「トップをねらえ」 アニメのもう一つの可能性のカケラ
「となりのトトロ」や「AKIRA」と同じ1988年に、GAINAXが製作したOVAシリーズの「トップをねらえ」を見た。
ロボット+美少女アニメのハシリのこの作品は、現在、見ると、その古さも含めて逆に新鮮であった。
まず、興味深く感じたのは登場する女の子達が、最近の美少女アニメに観られるような類型的なキャラではないということ。つまり、彼女達は、視聴者を喜ばすような、例えば、ツンデレとか天然系とか、そういう類型に当てはめたようなキャラを付与されているわけではなく、物語の必然合うような性格の女の子だという事である。
題名の「トップをねらえ」が「トップガン」と「エースをねらえ」を合体させた名前だということくらいは、予備知識として持っていたが、登場人物の関係性自体が、まるで「エースをねらえ」の丘ひろみ=タカヤ・ノリコ、お蝶夫人=アマノ・カズミ、宗方コーチ=オオタ・コウイチロウだとは思わなかった。
最初のカズミ(おねえさま)の登場シーンには、周辺がお花畑となる演出。これは、そのまま、お蝶夫人の登場シーンのパロディとなっている。また、その口調もお嬢様的で、性格も気高く、しかし陰では努力家というところなどもまるでお蝶夫人である。
また、ノリコも、自他共にダメダメちゃんだと思っていたら、突然現れた謎のコーチが、急遽、宇宙行きを彼女を指名するに至っては、ほとんど「エースをねらえ」の丘ひろみの境遇と瓜二つなのである。

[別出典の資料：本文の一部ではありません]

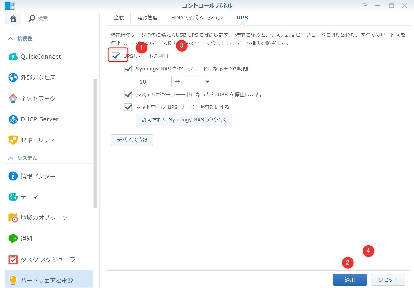Open 通知 speech bubble icon
The image size is (414, 288).
pyautogui.click(x=13, y=239)
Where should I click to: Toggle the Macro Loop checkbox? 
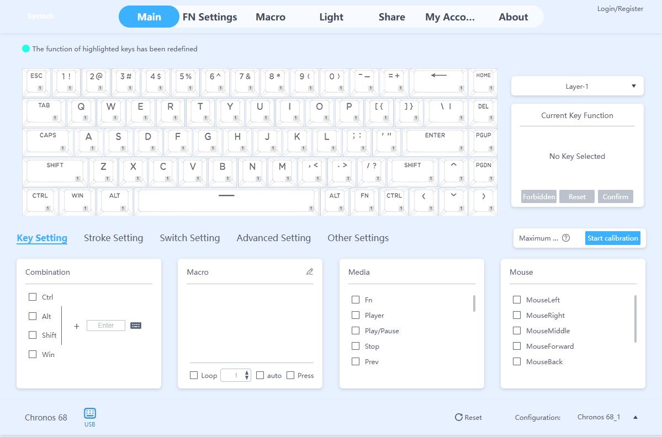(x=194, y=375)
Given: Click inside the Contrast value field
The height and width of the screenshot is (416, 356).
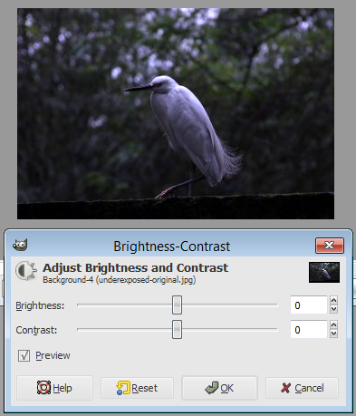Looking at the screenshot, I should pos(309,330).
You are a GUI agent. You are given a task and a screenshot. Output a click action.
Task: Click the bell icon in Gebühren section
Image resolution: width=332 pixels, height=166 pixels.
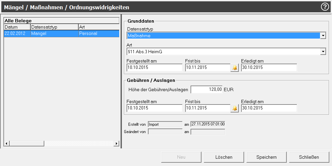point(235,108)
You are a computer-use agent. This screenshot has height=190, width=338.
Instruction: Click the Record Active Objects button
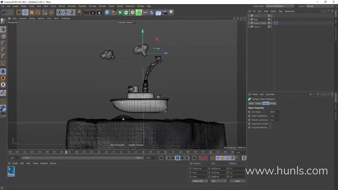[201, 158]
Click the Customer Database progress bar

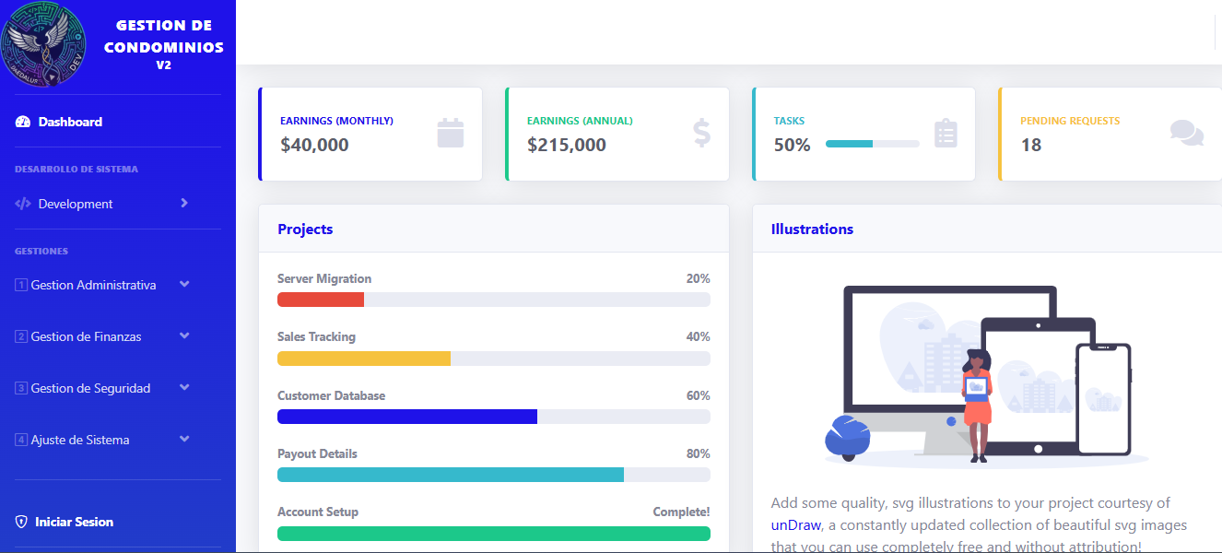(493, 417)
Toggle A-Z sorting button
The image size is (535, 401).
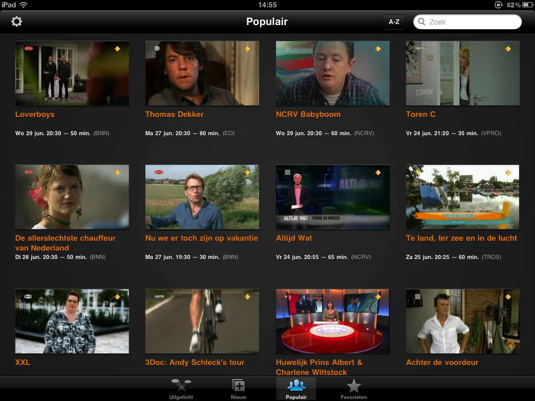394,22
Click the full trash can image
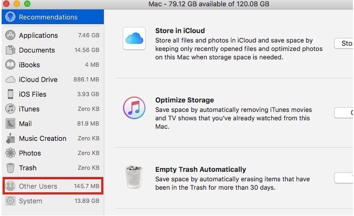The height and width of the screenshot is (216, 354). (x=134, y=177)
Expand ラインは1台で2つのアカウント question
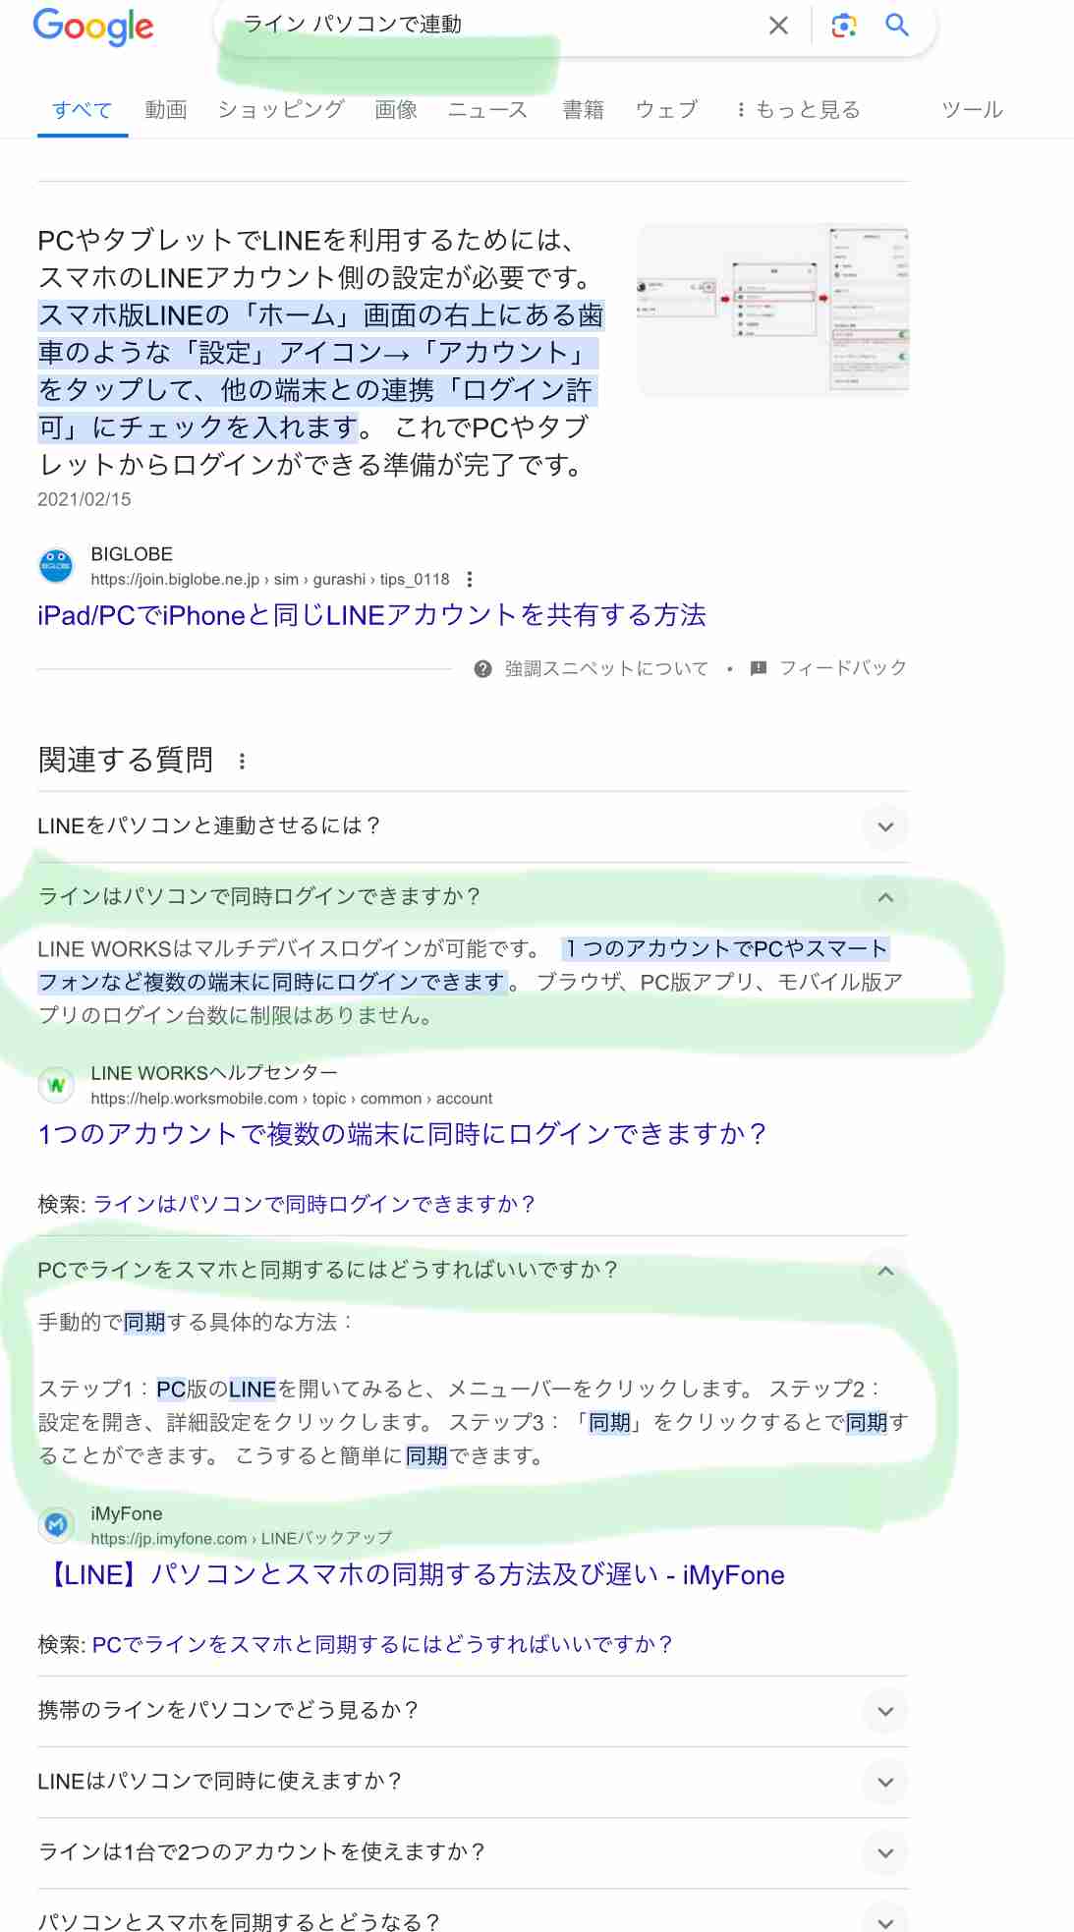Viewport: 1074px width, 1932px height. [885, 1852]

勿論、コーチのサングラスは、「サインはV」の牧圭介を、片目がつぶれているところは「あしたのジョー」の丹下段平を下敷きにしているだろうことは想像に難くない。ようするに、このアニメは、ロボット+美少女アニメを隠れ蓑にしたスポ根アニメだという解釈も可能なのである。
しかし、そういったキャラが後半になると、段々、崩れてくる。第4話で、ベッドでくつろぐカズミが何故か「人間失格」などを読んでいたかと思えば、第5話では、オオタコーチと別かれなければならない宇宙飛行士としての宿命に泣き崩れる。そこで、あ~、あの「人間失格」は、ここで、この娘が見せる人間の弱さの伏線だったのかと納得させる。
また、主人公のノリコにしても、最初は苛められキャラだったのが、ライバルとの戦い、父の死、恋人(?)との離別、パートナーからの裏切りなどに遭いながら、最後は、その裏切られたパートナーである先輩・カズミを叱咤するほどに成長をとげる。
こうした性格の変節は、このエントリーの冒頭近くにも述べたが、決してこの作品におけるキャラが視聴者の嗜好に奉仕するための商品などではなく、物語の必然に添ったものであったことを意味しており、このあたりの工夫など、物語的な演出としては当たり前と言えば当たり前ではあったが、逆に、最近の美少女アニメばかり観ていた僕に忘れかけている何かを思い出させてくれた。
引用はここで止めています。